Libéralisation de la pilule abortive aux États-Unis : un pas en avant pour le droit à l’avortement

Romane Nolwenn Thomas
22 Avril 2016



L’agence américaine des produits alimentaires et médicamenteux, la Food and Drug Administration (FDA), a récemment libéralisé les recommandations prescriptives du médicament Mifeprex, facilitant ainsi l’accès à la pilule abortive aux États-Unis. Cette décision a été annoncée au milieu d’une campagne présidentielle durant laquelle chaque candidat convoite le vote féminin et dans un climat politique très tendu.


Des plaquettes de pilules contraceptives. Crédit : Ceridwen (CC BY-SA 2.0)
Des plaquettes de pilules contraceptives. Crédit : Ceridwen (CC BY-SA 2.0)
La pilule abortive, connue sous le nom de Mifeprex ou RU-486, a été mise sur le marché dans les années 1990 après un long combat de la part des associations qui soutiennent le droit à l’avortement aux États-Unis. Aujourd’hui, le débat continue et la pilule reste un point de controverse entre le Parti républicain qui s’y oppose et le Parti démocrate qui soutient le choix des femmes. Il y a quelques semaines, Donald Trump, le candidat favori du Parti républicain, annonçait que les femmes exerçant leur droit à l’avortement devraient subir au moins « une forme de punition » .

Depuis sa commercialisation, l’utilisation du Mifeprex est extrêmement répandue aux États-Unis. D’après Planned Parenthood, la moitié des patientes souhaitant un avortement préfèrent utiliser cette pilule plutôt que d’employer des moyens chirurgicaux. À ce jour, plus d’un quart des avortements aux États-Unis se font grâce à ce médicament.

Un protocole de prescription démodé...

Mifeprex sert à bloquer la production de progestérone, une hormone nécessaire à la poursuite de la grossesse. Sans cette hormone, la gestation s’interrompt et l’utilisation d’un deuxième médicament, le misoprostol, provoque une fausse couche. Jusqu’à récemment, les recommandations de la FDA délivraient des informations obsolètes basées sur d’anciennes recherches cliniques datant des années 1990. Depuis, une pratique dite off-label , c’est-à-dire non conforme aux recommandations de la FDA mais toutefois légale, s’est développée.

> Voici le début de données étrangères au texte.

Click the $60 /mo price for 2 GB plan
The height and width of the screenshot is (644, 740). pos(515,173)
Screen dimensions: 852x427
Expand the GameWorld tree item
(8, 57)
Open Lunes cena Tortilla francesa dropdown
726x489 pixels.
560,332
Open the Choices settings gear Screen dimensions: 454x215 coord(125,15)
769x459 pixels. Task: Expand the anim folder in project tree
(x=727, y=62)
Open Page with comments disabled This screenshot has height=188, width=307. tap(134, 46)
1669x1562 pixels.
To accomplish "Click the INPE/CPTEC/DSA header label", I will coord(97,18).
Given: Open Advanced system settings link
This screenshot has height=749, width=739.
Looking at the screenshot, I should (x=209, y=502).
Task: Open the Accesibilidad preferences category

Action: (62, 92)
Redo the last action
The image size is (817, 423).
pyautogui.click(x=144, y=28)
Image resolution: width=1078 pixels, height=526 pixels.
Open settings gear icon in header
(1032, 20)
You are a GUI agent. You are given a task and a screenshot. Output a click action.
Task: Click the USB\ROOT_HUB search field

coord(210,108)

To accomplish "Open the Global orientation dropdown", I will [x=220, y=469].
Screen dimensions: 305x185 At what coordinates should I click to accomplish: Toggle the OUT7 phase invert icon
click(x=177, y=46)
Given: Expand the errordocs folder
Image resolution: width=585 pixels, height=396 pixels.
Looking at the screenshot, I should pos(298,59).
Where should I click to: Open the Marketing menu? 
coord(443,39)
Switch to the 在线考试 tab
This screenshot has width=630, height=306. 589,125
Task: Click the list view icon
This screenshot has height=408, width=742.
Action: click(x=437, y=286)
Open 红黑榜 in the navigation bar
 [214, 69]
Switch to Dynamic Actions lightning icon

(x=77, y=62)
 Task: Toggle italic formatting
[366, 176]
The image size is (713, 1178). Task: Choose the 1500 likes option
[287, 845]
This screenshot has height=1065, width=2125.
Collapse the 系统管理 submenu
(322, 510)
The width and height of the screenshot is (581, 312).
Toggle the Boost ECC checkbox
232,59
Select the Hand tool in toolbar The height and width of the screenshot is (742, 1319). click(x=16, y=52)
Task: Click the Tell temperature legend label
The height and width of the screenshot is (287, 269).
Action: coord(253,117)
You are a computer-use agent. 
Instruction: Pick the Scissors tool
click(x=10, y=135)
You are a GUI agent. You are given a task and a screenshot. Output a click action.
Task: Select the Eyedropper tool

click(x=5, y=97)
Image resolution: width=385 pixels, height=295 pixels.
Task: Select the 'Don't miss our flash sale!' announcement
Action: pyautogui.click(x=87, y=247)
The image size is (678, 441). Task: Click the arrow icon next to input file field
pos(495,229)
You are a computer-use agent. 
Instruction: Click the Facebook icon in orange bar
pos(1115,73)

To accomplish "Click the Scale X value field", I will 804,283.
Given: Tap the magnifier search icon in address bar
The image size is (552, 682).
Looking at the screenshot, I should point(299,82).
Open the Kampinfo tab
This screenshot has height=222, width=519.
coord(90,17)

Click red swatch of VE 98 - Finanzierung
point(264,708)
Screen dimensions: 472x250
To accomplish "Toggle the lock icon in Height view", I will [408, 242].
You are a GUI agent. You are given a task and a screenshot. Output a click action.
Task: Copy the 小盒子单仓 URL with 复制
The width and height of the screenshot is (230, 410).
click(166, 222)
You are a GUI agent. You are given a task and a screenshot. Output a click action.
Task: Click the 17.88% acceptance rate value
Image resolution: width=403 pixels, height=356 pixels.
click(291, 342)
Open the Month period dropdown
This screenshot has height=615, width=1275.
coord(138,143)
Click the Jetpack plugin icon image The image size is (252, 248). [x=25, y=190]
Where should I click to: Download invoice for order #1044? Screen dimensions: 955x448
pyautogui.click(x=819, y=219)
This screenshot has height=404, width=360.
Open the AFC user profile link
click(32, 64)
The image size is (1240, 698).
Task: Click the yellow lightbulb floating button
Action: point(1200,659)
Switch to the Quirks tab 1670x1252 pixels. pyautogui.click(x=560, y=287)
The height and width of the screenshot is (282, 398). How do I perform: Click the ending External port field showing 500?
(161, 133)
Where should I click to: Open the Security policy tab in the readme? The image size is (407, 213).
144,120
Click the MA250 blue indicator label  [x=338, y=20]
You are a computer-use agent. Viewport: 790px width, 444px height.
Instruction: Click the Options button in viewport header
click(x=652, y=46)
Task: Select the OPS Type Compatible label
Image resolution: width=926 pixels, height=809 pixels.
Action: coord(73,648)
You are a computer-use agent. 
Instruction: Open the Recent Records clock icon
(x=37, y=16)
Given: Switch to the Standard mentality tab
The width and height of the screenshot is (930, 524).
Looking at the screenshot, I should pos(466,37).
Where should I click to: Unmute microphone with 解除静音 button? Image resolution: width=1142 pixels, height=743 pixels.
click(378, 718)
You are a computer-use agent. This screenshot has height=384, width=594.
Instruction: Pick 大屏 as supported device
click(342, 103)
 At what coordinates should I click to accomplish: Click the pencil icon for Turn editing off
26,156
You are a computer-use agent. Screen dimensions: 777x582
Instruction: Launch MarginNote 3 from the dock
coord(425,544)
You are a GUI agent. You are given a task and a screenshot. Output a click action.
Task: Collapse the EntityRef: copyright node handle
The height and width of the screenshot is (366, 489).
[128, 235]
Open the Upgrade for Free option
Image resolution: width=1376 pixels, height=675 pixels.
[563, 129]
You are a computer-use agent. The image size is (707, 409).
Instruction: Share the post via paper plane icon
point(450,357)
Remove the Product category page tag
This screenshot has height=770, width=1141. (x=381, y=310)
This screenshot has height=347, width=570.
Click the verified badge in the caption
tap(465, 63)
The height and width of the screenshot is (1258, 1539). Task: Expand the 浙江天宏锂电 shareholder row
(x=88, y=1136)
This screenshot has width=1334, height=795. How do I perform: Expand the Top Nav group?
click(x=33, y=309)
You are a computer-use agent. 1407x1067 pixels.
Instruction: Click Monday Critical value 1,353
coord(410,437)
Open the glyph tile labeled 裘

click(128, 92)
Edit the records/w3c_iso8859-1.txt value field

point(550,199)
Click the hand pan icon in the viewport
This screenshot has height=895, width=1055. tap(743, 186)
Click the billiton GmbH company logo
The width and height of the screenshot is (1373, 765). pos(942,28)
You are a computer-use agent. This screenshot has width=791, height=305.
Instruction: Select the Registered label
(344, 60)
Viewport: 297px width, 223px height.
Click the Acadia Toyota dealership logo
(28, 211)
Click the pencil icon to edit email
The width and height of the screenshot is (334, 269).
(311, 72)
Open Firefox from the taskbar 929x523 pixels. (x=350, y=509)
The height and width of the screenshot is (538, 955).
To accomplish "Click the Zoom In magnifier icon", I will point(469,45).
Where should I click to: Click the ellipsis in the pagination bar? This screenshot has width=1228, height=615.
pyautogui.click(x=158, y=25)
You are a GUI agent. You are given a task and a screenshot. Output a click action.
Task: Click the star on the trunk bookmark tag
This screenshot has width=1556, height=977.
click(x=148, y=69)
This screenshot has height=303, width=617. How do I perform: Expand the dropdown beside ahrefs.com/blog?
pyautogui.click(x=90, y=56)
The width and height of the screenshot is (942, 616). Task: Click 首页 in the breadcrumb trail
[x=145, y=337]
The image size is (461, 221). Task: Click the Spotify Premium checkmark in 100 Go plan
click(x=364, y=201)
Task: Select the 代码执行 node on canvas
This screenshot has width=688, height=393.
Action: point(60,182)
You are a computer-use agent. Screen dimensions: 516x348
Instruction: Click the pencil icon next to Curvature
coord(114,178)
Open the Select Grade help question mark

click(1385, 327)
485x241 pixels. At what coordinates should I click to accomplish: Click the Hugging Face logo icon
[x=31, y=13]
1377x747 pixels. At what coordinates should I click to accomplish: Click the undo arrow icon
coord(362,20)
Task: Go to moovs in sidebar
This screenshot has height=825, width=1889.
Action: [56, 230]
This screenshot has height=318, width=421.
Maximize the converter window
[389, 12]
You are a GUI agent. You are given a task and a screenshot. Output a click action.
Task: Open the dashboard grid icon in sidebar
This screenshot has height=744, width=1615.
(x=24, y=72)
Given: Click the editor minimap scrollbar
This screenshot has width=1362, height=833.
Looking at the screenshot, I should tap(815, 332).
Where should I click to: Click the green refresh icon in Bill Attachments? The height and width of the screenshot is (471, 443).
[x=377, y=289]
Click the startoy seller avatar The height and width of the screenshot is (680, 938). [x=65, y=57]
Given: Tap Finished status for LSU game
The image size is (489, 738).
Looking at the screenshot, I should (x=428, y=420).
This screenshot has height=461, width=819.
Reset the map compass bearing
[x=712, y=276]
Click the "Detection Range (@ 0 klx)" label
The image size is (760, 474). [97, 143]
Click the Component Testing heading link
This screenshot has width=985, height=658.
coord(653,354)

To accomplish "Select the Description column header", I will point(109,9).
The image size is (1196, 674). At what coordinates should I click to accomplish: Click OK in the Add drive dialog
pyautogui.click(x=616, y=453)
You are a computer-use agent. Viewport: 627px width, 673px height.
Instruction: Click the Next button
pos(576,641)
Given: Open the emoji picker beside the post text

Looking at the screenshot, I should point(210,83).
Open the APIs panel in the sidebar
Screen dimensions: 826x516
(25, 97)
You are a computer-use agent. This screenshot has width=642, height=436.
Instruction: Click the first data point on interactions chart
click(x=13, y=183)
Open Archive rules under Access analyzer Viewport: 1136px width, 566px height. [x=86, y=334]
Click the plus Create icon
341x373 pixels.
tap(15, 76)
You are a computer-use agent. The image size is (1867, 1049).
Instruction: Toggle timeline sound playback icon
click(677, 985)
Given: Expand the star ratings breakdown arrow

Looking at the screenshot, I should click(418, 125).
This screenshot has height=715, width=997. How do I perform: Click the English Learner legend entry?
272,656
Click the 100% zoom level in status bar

Cette pratique consiste à baisser la dose de Mifeprex de 600 milligrammes à 200 milligrammes et permet de diviser le nombre de visites à la clinique par deux.

Transformé en une stratégie des lobbys anti-avortement

Bien que cette pratique soit légale et basée sur des recherches scientifiques, certains États américains, dont le Dakota du Nord, l’Ohio et le Texas avaient proscrit la pratique off-label obligeant ainsi les docteurs à respecter les recommandations dépassées de la FDA. Cette stratégie permettait aux lobbys anti-avortement de réduire l’accès au médicament et d’obliger ainsi les femmes désirant s’en procurer à réaliser maintes visites dans des cliniques souvent situées très loin de chez elles.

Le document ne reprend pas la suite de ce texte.